◆ READING PASSAGE:
Qaddafi Forces Hit Besieged City but Lose Libyan Oil Port
Saturday 05 March 2011
by: David D. Kirkpatrick and Kareem Fahim, The New York Times News Service | Report
After securing the town of Ras Lanuf, opposition fighters gather at a new checkpoint about 25 miles west of the rebel-held town to celebrate and prepare for a new push further west, in Libya, March 5, 2011. (Photo: Tyler Hicks / The New York Times)
Tripoli, Libya — Each side of the nascent civil war in Libya pushed forward on Saturday as militia forces loyal to Col. Muammar el-Qaddafi launched a second day of attacks on the rebel-held city of Zawiyah, just 30 miles west of the capital, and a ragtag rebel army moving from the east won its first ground battle to take the oil port of Ras Lanuf about midway down the Mediterranean coast.
Both sides were girding for a confrontation in the coming days at the port of Surt, the town where Colonel Qaddafi was born and which blocks the rebels’ progress toward the capital, Tripoli.
Eighteen days after it began with spirited demonstrations in the eastern city of Benghazi, the Libyan uprising has veered sharply from the pattern of relatively quick and nonviolent upheavals that ousted the leaders of Tunisia and Egypt. Instead, the rebellion here appeared to have become mired in a drawn-out ground campaign between two relatively unprofessional and loosely organized forces — the Libyan Army and the rebels — that is exacting high civilian casualties and appears likely to drag on for some time.
That state of affairs was evident in the northwestern city of Zawiyah on Saturday, where government attacks raised puzzling questions about its strategy. For the second day in a row its forces battered the rebels, then pulled back to maintain a siege on the city from an impenetrable ring around the perimeter. Later it struck again, and withdrew again.
By the end of the day, both sides claimed control of the city.
Foreign journalists, who have been invited into the city of Tripoli, were unable to cross military checkpoints to evaluate reports of what Zawiyah residents called “a massacre.”
Witnesses there began frantic calls to journalists in Tripoli at 6 a.m. Saturday to report that soldiers of the government militia — the Khamis brigade, which is named for the Qaddafi son who commands it and is considered the family’s most formidable force — had broken through the east and west gates of the city. “They are killing us,” one resident said. “They are firing on us.”
The militia attacked with tanks, heavy artillery and machine guns, witnesses said, and the explosions of a variety of munitions were clearly audible in the background. “I am watching neighbors dying unarmed in front of their homes,” one resident said. “I don’t know how many are being killed, but I know my neighborhood is being killed.”
In a telephone interview a little more than three hours after the attack began, another resident said: “Everything is burning. We don’t know from which side they are shooting us — from the buildings or from the streets. People are falling everywhere.”
The rebels, including former members of the Libyan military, returned fire. Although a death toll was impossible to determine, one resident said four of his neighbors were killed, including one who was found stripped of his clothes.

(Target position records)
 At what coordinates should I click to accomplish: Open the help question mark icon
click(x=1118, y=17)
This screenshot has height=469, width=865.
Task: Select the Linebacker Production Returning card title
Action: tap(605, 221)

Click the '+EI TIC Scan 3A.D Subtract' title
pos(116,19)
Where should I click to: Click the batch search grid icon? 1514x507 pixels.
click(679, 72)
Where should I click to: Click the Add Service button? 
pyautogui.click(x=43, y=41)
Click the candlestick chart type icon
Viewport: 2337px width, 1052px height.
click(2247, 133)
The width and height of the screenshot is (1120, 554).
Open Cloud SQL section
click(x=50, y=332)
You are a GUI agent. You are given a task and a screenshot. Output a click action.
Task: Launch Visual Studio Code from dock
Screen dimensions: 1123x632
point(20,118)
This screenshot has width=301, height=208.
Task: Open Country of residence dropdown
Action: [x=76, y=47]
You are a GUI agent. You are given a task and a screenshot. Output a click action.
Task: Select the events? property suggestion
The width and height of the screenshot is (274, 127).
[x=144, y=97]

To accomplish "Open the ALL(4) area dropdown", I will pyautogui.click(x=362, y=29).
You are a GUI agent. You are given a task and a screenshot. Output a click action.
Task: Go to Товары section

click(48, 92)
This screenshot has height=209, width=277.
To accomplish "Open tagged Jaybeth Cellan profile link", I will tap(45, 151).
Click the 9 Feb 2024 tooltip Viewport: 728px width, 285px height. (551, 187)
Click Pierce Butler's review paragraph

◆ TASK INSTRUCTIONS: Quote everything in the Libya news report from "That state of" down to "control of the city.", word for word.

◆ EXERCISE SOLUTION:
That state of affairs was evident in the northwestern city of Zawiyah on Saturday, where government attacks raised puzzling questions about its strategy. For the second day in a row its forces battered the rebels, then pulled back to maintain a siege on the city from an impenetrable ring around the perimeter. Later it struck again, and withdrew again.
By the end of the day, both sides claimed control of the city.